What if the site has nested sitemap indexes with thousands of child sitemaps?

Fetch the root sitemap index first, extract all entries, then dispatch parallel curl jobs for each child. Use GNU parallel or xargs -P to bound concurrency. Merge outputs with sort -u before deduplication.

Can I run the hierarchy mapping script against a staging environment?

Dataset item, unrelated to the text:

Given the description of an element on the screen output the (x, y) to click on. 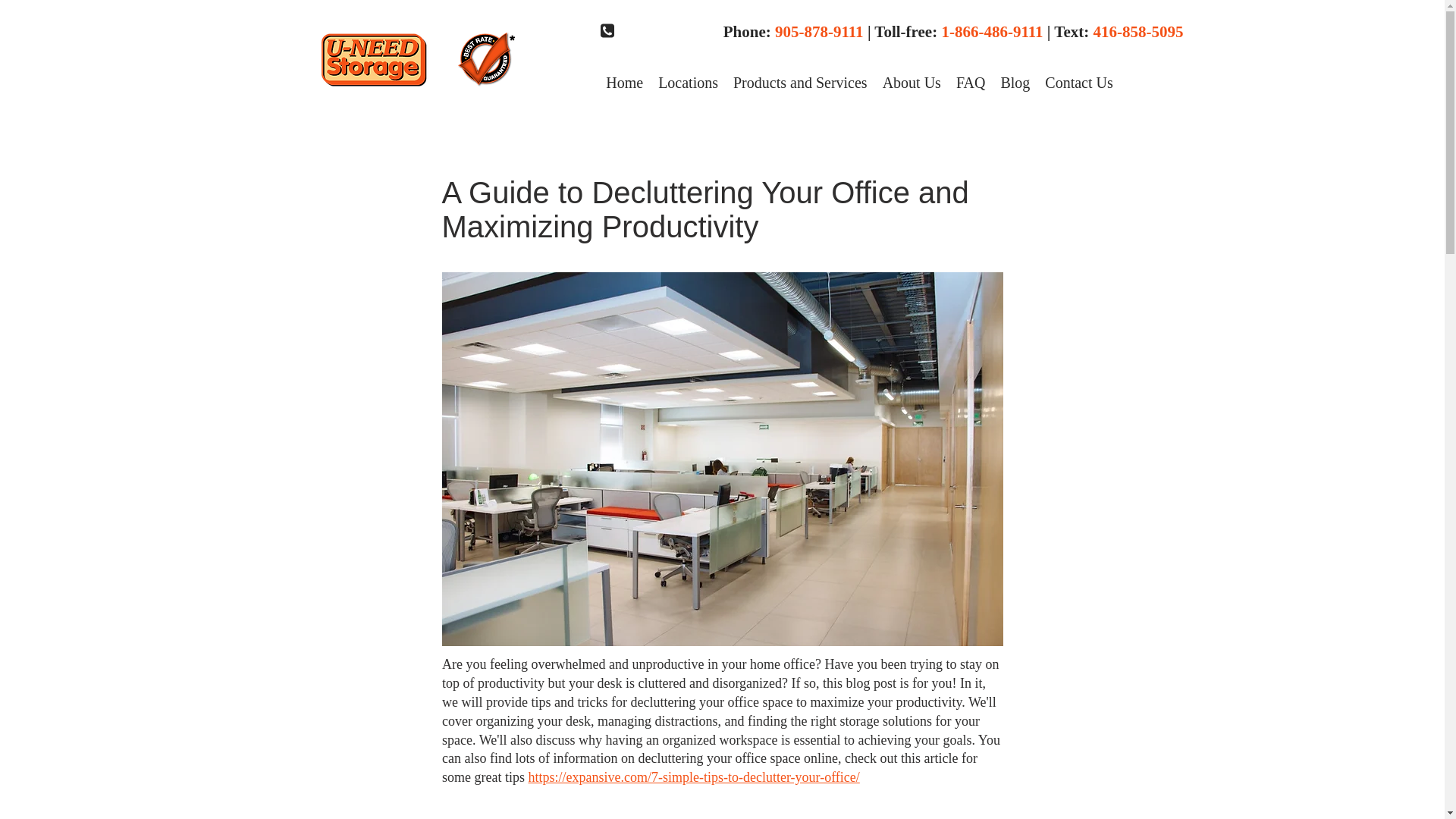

Yes, but set TARGET_DOMAIN to the staging hostname and add the staging domain to allowed_domains. Verify that robots.txt on staging does not contain blanket Disallow: / rules before running, or the intersection filter will produce an empty URL list.

12 min read

How to Map URL Hierarchies Before Running a Crawl

Q: How do I handle sitemaps served behind authentication?

Pass a session cookie or bearer token via curl -H 'Cookie: session=...' or curl -H 'Authorization: Bearer ...'. Store credentials in environment variables, never hard-code them in scripts.

Q: How do I know if my parameter normalization removed too many essential URLs?

Diff the normalized list against a known-good reference crawl from a previous audit. If any URLs that historically returned HTTP 200 with unique canonical tags disappear from the normalized set, add those parameter patterns to an allowlist before proceeding.

Deploying a crawler against an unmapped site is the fastest way to exhaust your crawl budget on low-value paths and produce an inventory full of duplicates and redirect noise. The pre-crawl hierarchy mapping stage removes that uncertainty: you extract every declared URL, resolve the chains that inflate apparent depth, strip the parameters that cause combinatorial explosions, and hard-code the scope boundaries before the first real request fires. This guide is scoped to enterprises with multi-tier sitemap indexes, faceted navigation, and mixed-environment routing. It sits under Defining Crawl Depth & Scope for Enterprise Sites, which covers the broader scoping strategy.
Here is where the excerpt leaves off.